'''

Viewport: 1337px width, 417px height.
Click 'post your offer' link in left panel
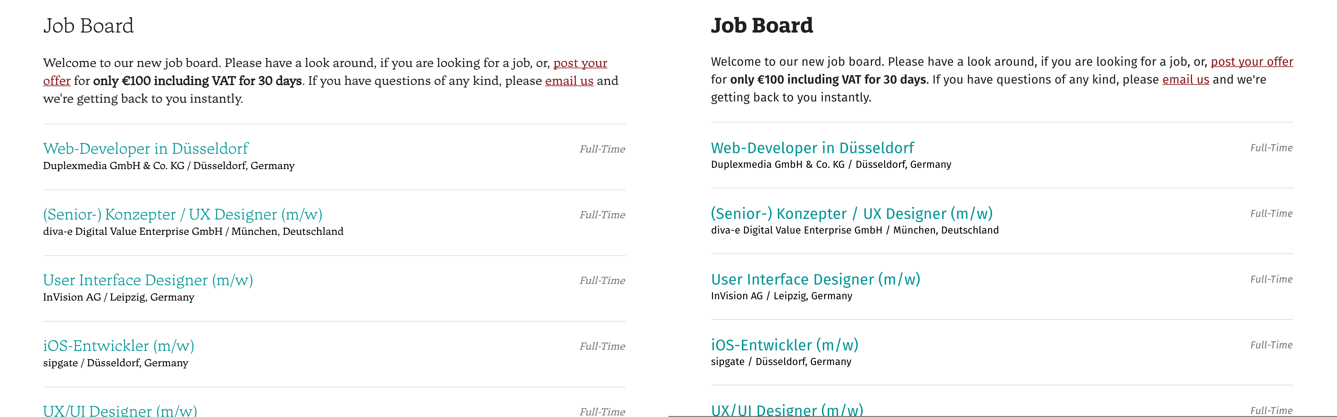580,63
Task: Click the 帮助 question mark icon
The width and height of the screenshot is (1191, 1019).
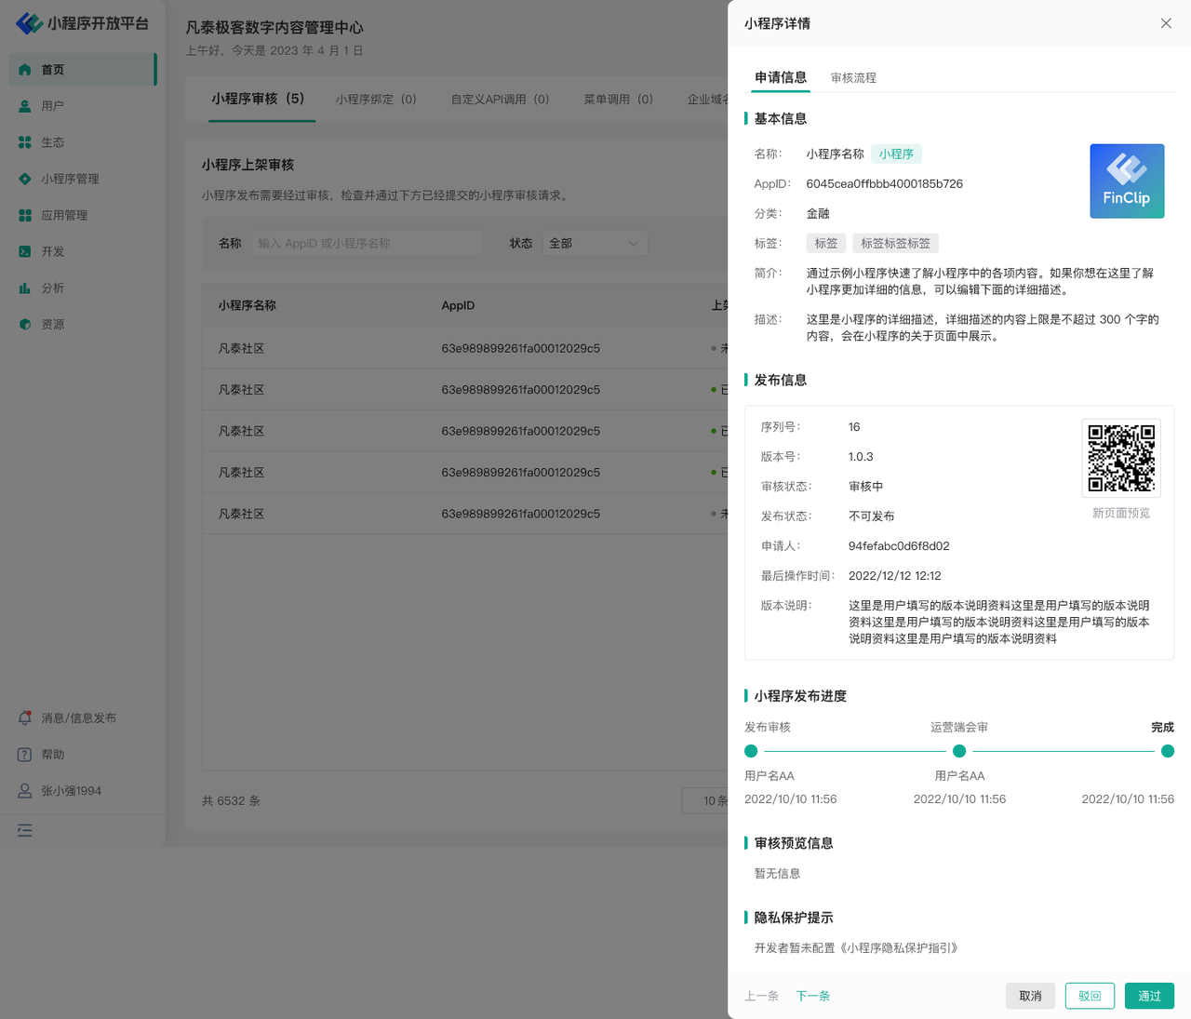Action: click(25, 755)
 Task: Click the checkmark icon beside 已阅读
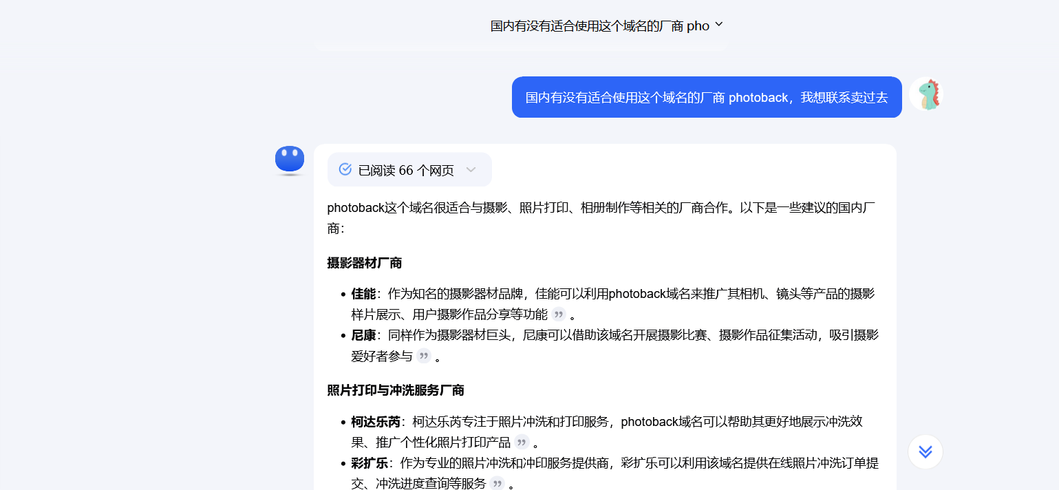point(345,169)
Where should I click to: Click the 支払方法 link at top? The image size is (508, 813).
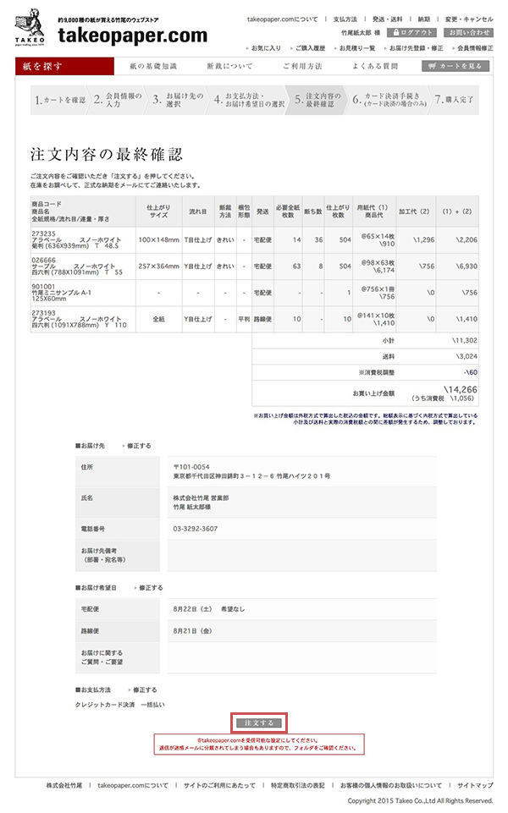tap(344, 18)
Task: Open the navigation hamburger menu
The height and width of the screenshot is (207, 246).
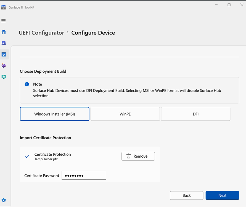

'''

> TASK TO COMPLETE
The goal is an exact reprint of the entries, leaving out the pictures.

> ANSWER TO THIS TASK
Viewport: 1337px width, 417px height.
Click 'post your offer' link in left panel
580,63
Task: Click the 帮助 question mark icon
The width and height of the screenshot is (1191, 1019).
Action: click(25, 755)
 Task: Click the checkmark icon beside 已阅读
point(345,169)
Where should I click to: Click the 支払方法 link at top? The image size is (508, 813).
tap(344, 18)
Task: Open the navigation hamburger menu
The height and width of the screenshot is (207, 246).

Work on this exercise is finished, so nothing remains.